* _Stated task_
Transcribe the article below about Russian and Chinese moves in the Horn of Africa word for word, from its headline to its last sentence, without any of the data that follows it.

* _Document passage_
━━━━

US Senate speaks out as Putin, China eye Horn

Rivalry in Africa between Washington and Beijing has taken a new turn as Russia makes a move on the continent’s busiest sea lane.

News agencies in Somaliland report that Moscow has “been in talks at some depth” with this unrecognised country that broke away from Somalia in 1991.

Stable, democratic and at peace for most of its 27 years, the former territory of British Somaliland has tried in vain to gain support from the United States.

Like Rhodesia in 1965, Somaliland took its independence unilaterally, and has yet to establish diplomatic relations at embassy level with a single nation.

But sources in the capital, Hargeisa, say Vladimir Putin may establish a naval base along its coastline at the entrance to the Red Sea and Suez, challenging President Trump’s effort to maintain US dominance in the Middle East.

Since the breakup of the Soviet Union, Russia has struggled to regain the hold it had on Africa in the days when it supported movements like Frelimo in Mozambique and the ZAPU guerilla force led by the late Joshua Nkomo during Zimbabwe’s war of the 1970s.

The news comes as US relations with neighbouring Djibouti slipped further at the weekend with release in Washington of a letter from the senate to both Donald Trump and defense secretary, James Mattis, warning that President Ismaïl Guelleh of Djibouti had “irreversibly fallen under control of China”.

The document, a copy of which has been obtained by The Zimbabwean, is the latest in a flow of correspondence from Congress and the Senate to organs of state and The White House, all of the view that US interests in the region are at risk.

Republican senator Jim Inhofe who co-authored the letter, serves on the Armed Forces Committee and is among the closest supporters of Mr Trump. In his home state of Oklahoma, the electorate has returned him with double and in one case triple the votes of his nearest rival.

The other signatory is Martin Heinrich from New Mexico, a Democrat once touted as a running mate for Hillary Clinton, who stands on the opposite side of politics. With both men now pushing for a review of America’s military base at Camp Lemonier in Djibouti – the Pentagon’s only permanent site in Africa – the question of what to do about Somaliland has resurfaced.

━━━━

* _Data extract_
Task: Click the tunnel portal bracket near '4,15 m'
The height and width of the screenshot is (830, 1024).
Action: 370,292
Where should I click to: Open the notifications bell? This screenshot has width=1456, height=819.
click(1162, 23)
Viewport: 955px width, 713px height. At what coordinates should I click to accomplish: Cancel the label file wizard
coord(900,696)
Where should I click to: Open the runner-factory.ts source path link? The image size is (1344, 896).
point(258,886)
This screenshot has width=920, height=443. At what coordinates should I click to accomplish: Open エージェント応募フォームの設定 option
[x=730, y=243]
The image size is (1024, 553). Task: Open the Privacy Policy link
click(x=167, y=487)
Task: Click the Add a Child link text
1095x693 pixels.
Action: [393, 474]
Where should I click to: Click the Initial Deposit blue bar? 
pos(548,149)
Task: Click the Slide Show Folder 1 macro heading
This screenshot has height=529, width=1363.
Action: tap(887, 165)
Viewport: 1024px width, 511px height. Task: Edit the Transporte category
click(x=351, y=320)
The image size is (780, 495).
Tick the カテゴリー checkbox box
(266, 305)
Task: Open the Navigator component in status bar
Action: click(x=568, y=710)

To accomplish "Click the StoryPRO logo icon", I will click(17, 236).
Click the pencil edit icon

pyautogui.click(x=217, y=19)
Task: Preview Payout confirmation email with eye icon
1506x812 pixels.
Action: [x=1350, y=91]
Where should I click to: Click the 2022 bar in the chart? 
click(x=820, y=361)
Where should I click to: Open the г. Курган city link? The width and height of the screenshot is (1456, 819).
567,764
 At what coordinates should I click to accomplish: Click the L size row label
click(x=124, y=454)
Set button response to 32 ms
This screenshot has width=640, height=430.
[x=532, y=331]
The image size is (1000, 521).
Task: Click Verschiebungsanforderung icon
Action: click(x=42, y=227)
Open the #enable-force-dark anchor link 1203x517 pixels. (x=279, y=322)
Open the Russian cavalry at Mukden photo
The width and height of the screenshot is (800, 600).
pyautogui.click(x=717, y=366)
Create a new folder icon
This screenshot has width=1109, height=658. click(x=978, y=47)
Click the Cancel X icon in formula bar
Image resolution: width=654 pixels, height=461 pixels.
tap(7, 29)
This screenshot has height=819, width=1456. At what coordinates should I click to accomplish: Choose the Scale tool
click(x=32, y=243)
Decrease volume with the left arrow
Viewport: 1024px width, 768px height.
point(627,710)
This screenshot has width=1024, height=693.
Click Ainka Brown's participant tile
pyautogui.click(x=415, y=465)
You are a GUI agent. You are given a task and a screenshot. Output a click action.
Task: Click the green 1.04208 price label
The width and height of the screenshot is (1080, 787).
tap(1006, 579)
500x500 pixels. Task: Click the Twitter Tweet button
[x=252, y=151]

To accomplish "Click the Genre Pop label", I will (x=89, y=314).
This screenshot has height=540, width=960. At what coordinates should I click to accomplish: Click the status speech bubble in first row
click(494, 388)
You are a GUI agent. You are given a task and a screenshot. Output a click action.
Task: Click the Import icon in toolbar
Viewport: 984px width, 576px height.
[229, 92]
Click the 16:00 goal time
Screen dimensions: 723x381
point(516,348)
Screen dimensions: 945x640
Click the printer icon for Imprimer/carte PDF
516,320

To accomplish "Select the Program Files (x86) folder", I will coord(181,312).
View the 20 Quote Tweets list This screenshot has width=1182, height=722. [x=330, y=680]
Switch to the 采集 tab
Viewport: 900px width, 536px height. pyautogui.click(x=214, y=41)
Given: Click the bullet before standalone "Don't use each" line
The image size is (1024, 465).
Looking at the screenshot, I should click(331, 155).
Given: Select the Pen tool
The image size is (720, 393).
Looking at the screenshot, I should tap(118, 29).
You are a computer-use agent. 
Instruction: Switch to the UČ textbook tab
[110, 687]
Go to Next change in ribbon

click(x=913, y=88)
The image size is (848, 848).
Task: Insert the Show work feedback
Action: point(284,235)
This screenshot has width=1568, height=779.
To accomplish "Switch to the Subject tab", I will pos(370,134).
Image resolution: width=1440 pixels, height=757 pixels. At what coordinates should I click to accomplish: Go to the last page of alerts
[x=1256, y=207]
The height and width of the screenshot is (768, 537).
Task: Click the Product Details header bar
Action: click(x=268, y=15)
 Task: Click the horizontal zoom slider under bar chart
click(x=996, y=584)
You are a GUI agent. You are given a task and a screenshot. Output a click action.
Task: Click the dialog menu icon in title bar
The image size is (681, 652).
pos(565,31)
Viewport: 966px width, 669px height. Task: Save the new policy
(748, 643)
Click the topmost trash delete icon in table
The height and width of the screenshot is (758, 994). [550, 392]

━━━━

* _The response_
US Senate speaks out as Putin, China eye Horn

Rivalry in Africa between Washington and Beijing has taken a new turn as Russia makes a move on the continent’s busiest sea lane.

News agencies in Somaliland report that Moscow has “been in talks at some depth” with this unrecognised country that broke away from Somalia in 1991.

Stable, democratic and at peace for most of its 27 years, the former territory of British Somaliland has tried in vain to gain support from the United States.

Like Rhodesia in 1965, Somaliland took its independence unilaterally, and has yet to establish diplomatic relations at embassy level with a single nation.

But sources in the capital, Hargeisa, say Vladimir Putin may establish a naval base along its coastline at the entrance to the Red Sea and Suez, challenging President Trump’s effort to maintain US dominance in the Middle East.

Since the breakup of the Soviet Union, Russia has struggled to regain the hold it had on Africa in the days when it supported movements like Frelimo in Mozambique and the ZAPU guerilla force led by the late Joshua Nkomo during Zimbabwe’s war of the 1970s.

The news comes as US relations with neighbouring Djibouti slipped further at the weekend with release in Washington of a letter from the senate to both Donald Trump and defense secretary, James Mattis, warning that President Ismaïl Guelleh of Djibouti had “irreversibly fallen under control of China”.

The document, a copy of which has been obtained by The Zimbabwean, is the latest in a flow of correspondence from Congress and the Senate to organs of state and The White House, all of the view that US interests in the region are at risk.

Republican senator Jim Inhofe who co-authored the letter, serves on the Armed Forces Committee and is among the closest supporters of Mr Trump. In his home state of Oklahoma, the electorate has returned him with double and in one case triple the votes of his nearest rival.

The other signatory is Martin Heinrich from New Mexico, a Democrat once touted as a running mate for Hillary Clinton, who stands on the opposite side of politics. With both men now pushing for a review of America’s military base at Camp Lemonier in Djibouti – the Pentagon’s only permanent site in Africa – the question of what to do about Somaliland has resurfaced.